Prompt>
Quote, word for word, only the lines running from the line with "Click the Job ID input field" through the end of the listing. Leave out the pictures.

(Dataset excerpts Opens)

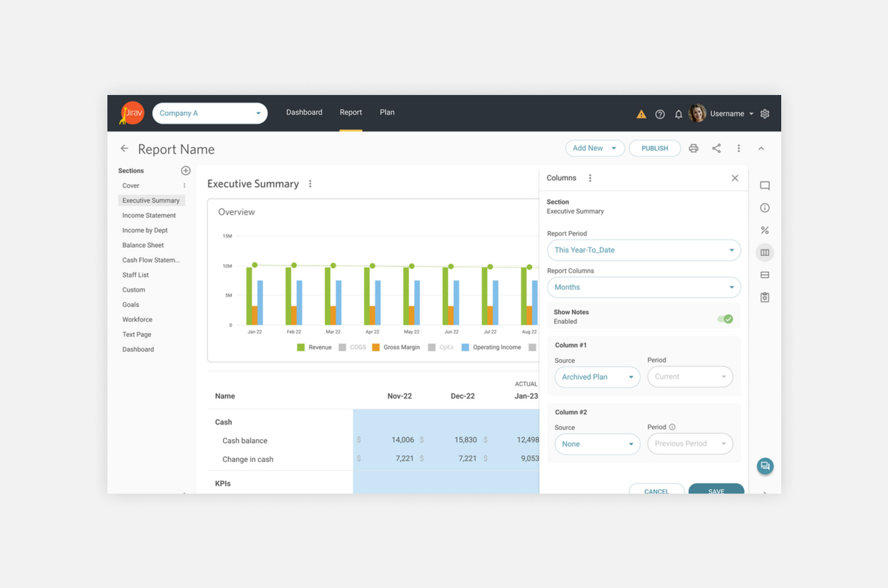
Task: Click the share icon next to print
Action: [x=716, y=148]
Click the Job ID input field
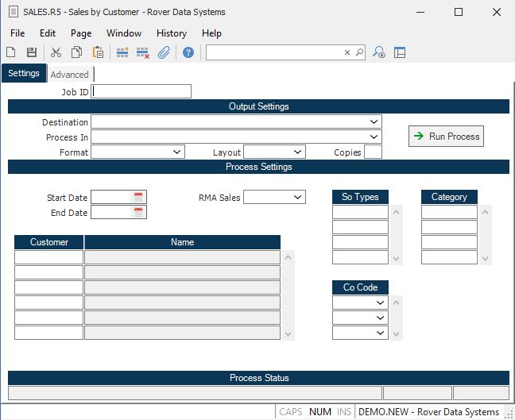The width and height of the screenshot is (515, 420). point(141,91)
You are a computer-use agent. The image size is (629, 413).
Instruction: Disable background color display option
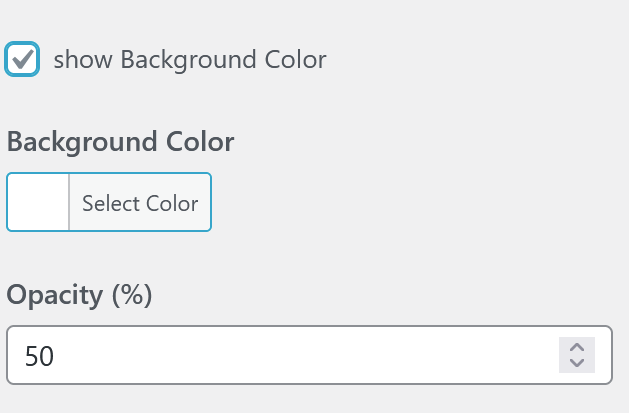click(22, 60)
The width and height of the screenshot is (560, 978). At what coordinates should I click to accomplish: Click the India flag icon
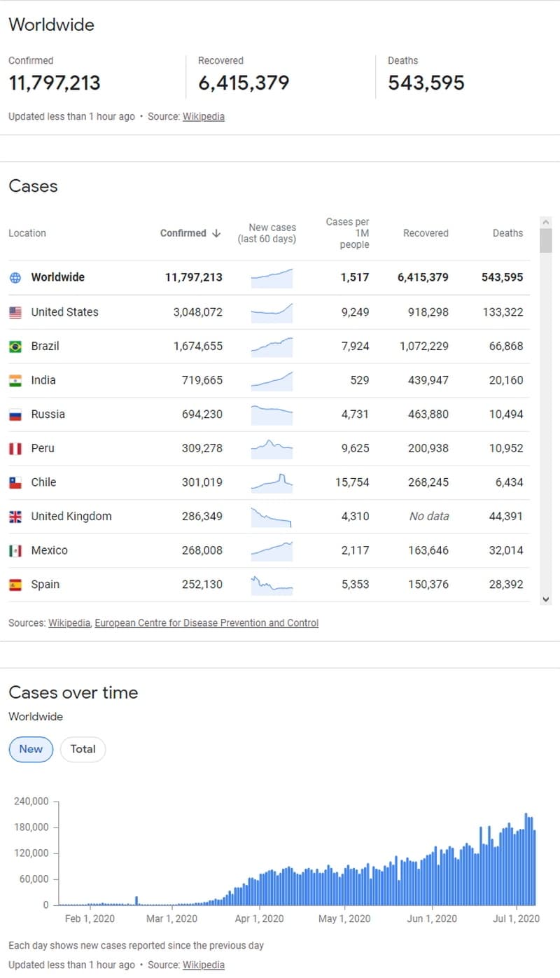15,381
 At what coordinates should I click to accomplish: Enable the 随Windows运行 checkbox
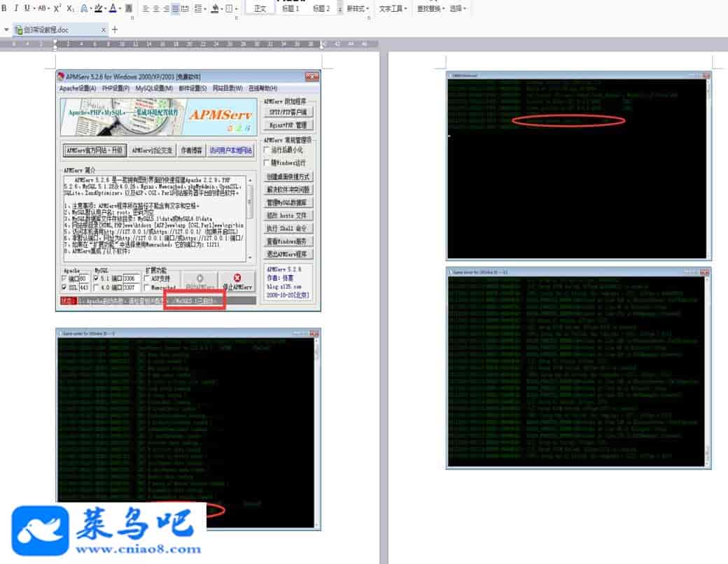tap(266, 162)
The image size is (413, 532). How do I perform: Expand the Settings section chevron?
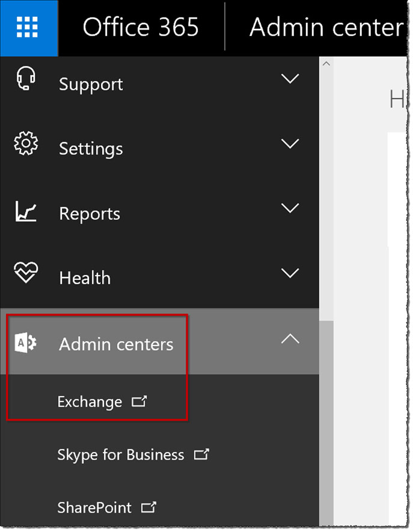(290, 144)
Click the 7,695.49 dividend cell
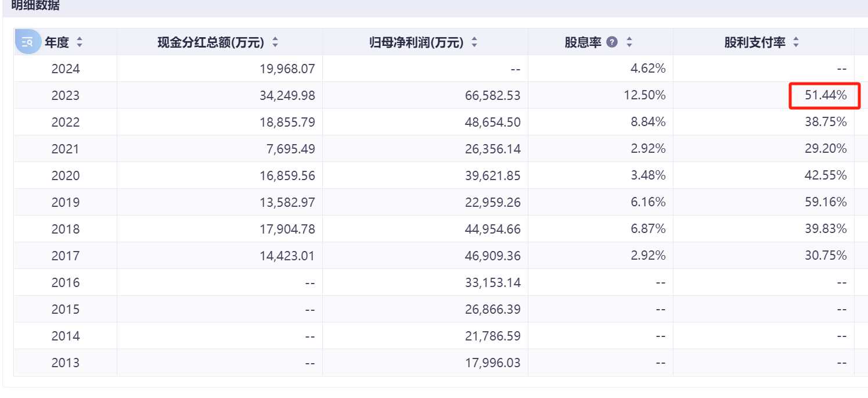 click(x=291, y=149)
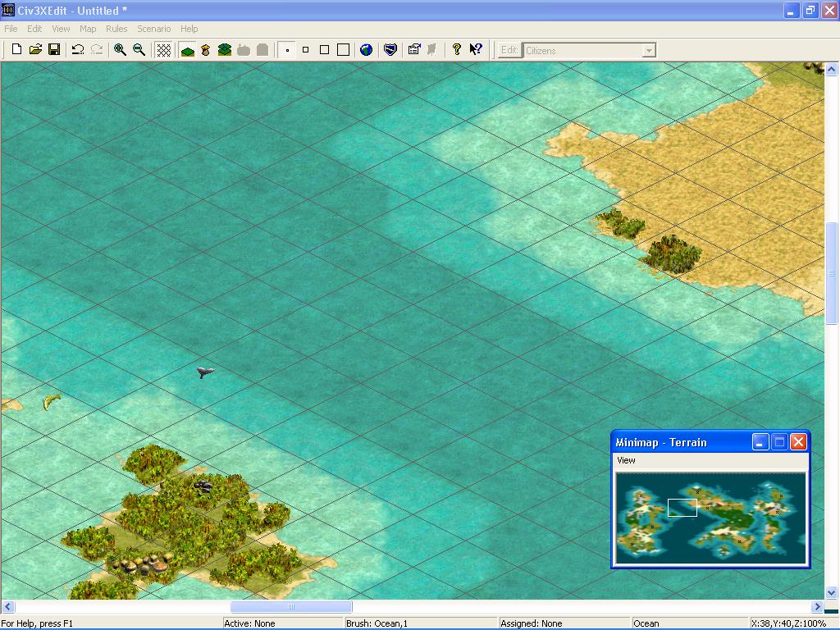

(Dataset excerpts Closes)

Exercise answer>
Click the Job ID input field
The width and height of the screenshot is (515, 420). point(141,91)
You are a computer-use agent. The image size is (629, 413).
Instruction: Disable background color display option
click(22, 60)
The width and height of the screenshot is (560, 978). At what coordinates should I click to accomplish: Click the India flag icon
15,381
 At what coordinates should I click to accomplish: Enable the 随Windows运行 checkbox
tap(266, 162)
The image size is (413, 532). How do I perform: Expand the Settings section chevron?
(290, 144)
Click the 7,695.49 dividend cell
 click(x=291, y=149)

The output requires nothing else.